Hack things together


A little scripting never hurt anybody

Sometimes you have to do a specific task and you are fully capable of doing it manually, however those tasks are also great to flex your muscles and hack something together.

They can be an excellent tool to sharpen your skills with the tools you use regularly, and improve your quick prototyping skills.

In addition, with a couple of iterations, again sharpening an important skill, you could afterwards create a more general purpose tool from a hacky script.

An example

I recently wanted to add all the movies I ever watched as markdown files to my second brain for reference in journaling.

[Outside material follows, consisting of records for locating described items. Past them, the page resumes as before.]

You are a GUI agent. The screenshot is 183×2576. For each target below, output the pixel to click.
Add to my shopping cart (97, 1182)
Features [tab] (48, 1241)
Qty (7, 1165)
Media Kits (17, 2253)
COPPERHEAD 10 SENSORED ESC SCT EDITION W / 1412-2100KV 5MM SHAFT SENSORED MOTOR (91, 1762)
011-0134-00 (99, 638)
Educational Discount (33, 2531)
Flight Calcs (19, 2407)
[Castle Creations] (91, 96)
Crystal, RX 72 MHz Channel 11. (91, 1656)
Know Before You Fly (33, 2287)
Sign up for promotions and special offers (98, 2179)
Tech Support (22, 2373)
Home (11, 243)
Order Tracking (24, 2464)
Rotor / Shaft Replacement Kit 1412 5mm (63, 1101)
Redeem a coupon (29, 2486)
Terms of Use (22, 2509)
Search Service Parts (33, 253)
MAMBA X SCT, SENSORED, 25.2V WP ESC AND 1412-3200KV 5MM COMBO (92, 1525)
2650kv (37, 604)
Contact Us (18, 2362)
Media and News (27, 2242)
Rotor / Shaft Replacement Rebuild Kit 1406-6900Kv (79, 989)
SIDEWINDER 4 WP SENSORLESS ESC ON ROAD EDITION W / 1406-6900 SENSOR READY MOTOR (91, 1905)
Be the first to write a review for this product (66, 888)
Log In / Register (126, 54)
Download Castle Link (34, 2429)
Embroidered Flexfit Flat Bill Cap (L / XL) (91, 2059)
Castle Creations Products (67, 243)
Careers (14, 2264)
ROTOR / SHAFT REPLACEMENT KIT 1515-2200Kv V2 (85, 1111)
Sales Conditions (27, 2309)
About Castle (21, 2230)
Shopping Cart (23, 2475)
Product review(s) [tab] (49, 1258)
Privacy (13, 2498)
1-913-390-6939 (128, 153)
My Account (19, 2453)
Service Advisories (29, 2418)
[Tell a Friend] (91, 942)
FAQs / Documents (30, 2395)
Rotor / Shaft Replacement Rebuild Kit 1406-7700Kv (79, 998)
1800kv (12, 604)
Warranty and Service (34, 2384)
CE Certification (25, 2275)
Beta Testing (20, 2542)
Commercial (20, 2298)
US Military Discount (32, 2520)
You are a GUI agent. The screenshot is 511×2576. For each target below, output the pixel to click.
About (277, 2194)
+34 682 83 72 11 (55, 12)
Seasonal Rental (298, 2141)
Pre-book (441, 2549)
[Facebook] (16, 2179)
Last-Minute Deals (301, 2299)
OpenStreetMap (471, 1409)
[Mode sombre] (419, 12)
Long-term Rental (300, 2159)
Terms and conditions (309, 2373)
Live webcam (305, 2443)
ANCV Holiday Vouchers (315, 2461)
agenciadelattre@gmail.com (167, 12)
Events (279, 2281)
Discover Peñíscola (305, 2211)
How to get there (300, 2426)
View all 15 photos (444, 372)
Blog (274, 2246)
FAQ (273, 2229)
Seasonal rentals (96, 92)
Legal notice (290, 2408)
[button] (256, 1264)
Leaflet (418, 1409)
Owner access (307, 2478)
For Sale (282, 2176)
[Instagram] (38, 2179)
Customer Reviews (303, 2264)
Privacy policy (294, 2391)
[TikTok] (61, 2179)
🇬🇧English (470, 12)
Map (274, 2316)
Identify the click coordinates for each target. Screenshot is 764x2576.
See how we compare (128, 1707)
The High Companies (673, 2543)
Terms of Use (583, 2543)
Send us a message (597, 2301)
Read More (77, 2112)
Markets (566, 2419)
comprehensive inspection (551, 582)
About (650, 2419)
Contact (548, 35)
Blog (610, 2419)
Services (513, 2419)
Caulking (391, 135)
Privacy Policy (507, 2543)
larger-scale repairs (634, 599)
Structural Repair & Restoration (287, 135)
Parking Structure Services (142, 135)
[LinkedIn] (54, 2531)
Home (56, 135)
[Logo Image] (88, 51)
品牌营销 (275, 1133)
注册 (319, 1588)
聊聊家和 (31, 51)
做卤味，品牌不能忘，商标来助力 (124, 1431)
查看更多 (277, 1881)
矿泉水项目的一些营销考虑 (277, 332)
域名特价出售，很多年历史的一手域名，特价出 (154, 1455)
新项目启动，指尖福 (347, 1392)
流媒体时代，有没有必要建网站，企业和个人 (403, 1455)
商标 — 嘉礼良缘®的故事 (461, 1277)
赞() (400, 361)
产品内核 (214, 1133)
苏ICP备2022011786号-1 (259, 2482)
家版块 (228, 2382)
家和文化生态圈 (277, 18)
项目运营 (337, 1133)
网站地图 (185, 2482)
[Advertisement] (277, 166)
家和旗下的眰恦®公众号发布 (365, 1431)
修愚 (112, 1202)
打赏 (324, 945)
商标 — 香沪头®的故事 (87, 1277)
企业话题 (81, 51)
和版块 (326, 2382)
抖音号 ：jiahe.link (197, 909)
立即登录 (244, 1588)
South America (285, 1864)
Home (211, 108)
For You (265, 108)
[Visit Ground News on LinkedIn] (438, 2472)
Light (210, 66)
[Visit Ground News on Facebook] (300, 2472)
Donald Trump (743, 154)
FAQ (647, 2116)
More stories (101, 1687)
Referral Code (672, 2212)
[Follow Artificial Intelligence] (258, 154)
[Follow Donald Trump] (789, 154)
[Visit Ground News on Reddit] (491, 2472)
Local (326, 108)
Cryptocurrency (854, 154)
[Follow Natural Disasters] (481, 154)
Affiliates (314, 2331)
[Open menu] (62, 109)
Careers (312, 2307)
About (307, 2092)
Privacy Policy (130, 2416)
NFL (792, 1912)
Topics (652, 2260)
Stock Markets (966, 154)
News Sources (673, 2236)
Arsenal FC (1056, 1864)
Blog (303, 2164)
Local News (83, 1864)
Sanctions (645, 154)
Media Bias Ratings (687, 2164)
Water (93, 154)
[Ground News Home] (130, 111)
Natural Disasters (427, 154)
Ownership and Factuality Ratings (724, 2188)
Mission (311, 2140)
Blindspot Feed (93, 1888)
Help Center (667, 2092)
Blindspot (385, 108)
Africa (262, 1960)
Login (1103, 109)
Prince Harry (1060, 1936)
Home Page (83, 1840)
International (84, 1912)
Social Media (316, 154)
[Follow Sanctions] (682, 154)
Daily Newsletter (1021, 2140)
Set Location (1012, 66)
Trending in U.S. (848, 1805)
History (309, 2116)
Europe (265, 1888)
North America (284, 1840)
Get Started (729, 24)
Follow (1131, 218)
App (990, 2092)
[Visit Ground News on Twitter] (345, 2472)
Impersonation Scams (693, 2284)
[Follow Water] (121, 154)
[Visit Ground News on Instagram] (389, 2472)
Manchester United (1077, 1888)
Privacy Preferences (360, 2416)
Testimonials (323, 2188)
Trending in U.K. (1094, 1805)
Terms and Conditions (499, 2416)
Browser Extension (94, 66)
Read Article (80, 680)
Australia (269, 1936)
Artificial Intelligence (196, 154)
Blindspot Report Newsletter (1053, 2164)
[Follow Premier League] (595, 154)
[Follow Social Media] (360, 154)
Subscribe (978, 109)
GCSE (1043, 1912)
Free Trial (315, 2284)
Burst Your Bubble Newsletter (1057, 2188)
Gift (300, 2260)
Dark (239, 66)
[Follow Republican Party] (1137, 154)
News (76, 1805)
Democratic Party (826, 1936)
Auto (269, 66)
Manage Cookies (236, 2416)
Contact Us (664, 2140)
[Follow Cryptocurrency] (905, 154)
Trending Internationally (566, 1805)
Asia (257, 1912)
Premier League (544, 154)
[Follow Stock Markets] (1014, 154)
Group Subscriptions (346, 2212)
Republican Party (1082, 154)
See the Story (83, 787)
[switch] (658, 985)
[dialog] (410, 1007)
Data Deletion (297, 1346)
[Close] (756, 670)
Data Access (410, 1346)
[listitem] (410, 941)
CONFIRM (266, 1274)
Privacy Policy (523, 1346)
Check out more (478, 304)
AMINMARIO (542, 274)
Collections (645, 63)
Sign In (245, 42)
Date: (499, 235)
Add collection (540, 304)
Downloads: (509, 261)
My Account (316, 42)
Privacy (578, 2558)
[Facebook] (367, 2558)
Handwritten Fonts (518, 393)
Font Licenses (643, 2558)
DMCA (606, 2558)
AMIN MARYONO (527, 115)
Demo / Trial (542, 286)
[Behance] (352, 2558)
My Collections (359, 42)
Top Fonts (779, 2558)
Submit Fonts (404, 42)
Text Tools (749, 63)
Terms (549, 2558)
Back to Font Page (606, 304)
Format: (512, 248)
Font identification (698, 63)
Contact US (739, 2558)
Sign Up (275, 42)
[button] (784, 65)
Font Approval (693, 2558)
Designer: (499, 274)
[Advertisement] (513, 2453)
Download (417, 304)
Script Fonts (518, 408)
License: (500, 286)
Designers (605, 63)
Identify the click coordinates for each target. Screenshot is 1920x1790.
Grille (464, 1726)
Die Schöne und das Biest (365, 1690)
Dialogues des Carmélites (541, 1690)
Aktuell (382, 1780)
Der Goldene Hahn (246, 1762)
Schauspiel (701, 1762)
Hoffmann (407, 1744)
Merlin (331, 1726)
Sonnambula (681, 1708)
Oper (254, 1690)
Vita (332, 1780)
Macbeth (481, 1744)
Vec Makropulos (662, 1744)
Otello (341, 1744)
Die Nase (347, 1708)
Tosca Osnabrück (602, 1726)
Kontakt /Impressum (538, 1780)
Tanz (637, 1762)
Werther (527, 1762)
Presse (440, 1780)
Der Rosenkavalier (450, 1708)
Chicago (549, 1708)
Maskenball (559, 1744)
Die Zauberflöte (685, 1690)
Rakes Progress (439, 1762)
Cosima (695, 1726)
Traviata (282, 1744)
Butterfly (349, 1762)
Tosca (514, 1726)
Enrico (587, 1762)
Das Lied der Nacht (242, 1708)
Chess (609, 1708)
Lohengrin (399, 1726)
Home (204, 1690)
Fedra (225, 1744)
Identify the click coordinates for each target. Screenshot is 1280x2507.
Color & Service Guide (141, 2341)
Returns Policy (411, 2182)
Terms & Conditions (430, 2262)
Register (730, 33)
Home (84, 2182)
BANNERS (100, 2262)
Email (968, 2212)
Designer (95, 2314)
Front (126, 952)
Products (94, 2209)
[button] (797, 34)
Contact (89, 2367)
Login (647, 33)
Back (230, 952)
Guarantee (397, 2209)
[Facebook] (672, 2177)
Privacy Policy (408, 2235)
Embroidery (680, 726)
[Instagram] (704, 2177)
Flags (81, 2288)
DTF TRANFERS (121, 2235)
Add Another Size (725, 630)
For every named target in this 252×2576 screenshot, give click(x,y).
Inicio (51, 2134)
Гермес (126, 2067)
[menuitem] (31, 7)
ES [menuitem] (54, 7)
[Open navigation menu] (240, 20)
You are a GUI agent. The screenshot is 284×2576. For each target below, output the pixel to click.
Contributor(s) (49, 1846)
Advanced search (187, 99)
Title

This just needs a few simple steps:

  • Create a slug from the title
  • Create a file with this slug
  • Place a H1 with the title in the file

I could have just done this in a couple of minutes by hand, after all it’s a one off task and I will probably never do this in bulk again.

However I decided to hack together a simple script, in my case I chose Python:

#!/usr/bin/env python3

import os
from slugify import slugify

def quoted(some_str):
    return '"' + some_str + '"'

TITLES = [
    "Hello World",
    "Example Title 123"
]

COMMAND = "echo INPUT >> SLUG"

PREPEND = "media/movies/"
APPEND = ".md"

for title in TITLES:
        slug = PREPEND + slugify(title) + APPEND
        print(slug)
        command = COMMAND.replace("SLUG", quoted(slug))
        command = command.replace("INPUT", quoted(title))
        os.system(command)

After writing this I thought that such a bulk utility could come in handy for my second brain more often, so I added in a simple CLI interface, abstracted some of the inputs a bit and added some documentation:

#!/usr/bin/env python3
"""Bulk run OS command with a list of titles and their generated slugs.
INPUT and SLUG in the -run parameter get replaced by the script with the actual value in double-quotes.

Example to bulk create notes from the slug, in a specific folder, containing the given title:
./.scripts/bulk_creator.py -i "Hello World" "What's up?" -pre "media/movies/" -run "echo INPUT >> SLUG"
"""

import argparse
import os


def slugify(text):
    """Pre-configured, german compatible, slugify."""
    from slugify import slugify as _slugify

    replacements = [
        ["Ä", "AE"],
        ["ä", "ae"],
        ["Ö", "OE"],
        ["ö", "oe"],
        ["Ü", "UE"],
        ["ü", "ue"],
        ["ß", "ss"],
    ]
    return _slugify(text, replacements=replacements)


def quoted(some_str):
    return '"' + some_str + '"'


if __name__ == "__main__":
    parser = argparse.ArgumentParser()
    parser.add_argument("-i", "--inputs", nargs="+", required=True)
    parser.add_argument("-pre", "--prepend", help="Prepend to generated slug", type=str, default="")
    parser.add_argument("-app", "--append", help="Append to generated slug", type=str, default=".md")
    parser.add_argument("-run", "--run-command", help="Run command with slug", type=str, default=None)
    args = parser.parse_args()
    for input_str in args.inputs:
        slug = args.prepend + slugify(input_str) + args.append
        print(slug)
        if args.run_command:
            command = args.run_command.replace("SLUG", quoted(slug))
            command = command.replace("INPUT", quoted(input_str))
            os.system(command)

I still do things in this script I would never do in a serious implementation, like:

  • Running commands on the host through os.system
  • Hard-coded defaults, like the .md append parameter
  • Naively escaping with the quoted function

However it will work great for me in the future, and even if it doesn’t I still reinforced some of my Python and prototyping skills and, almost as important, had a fun time doing something I enjoy.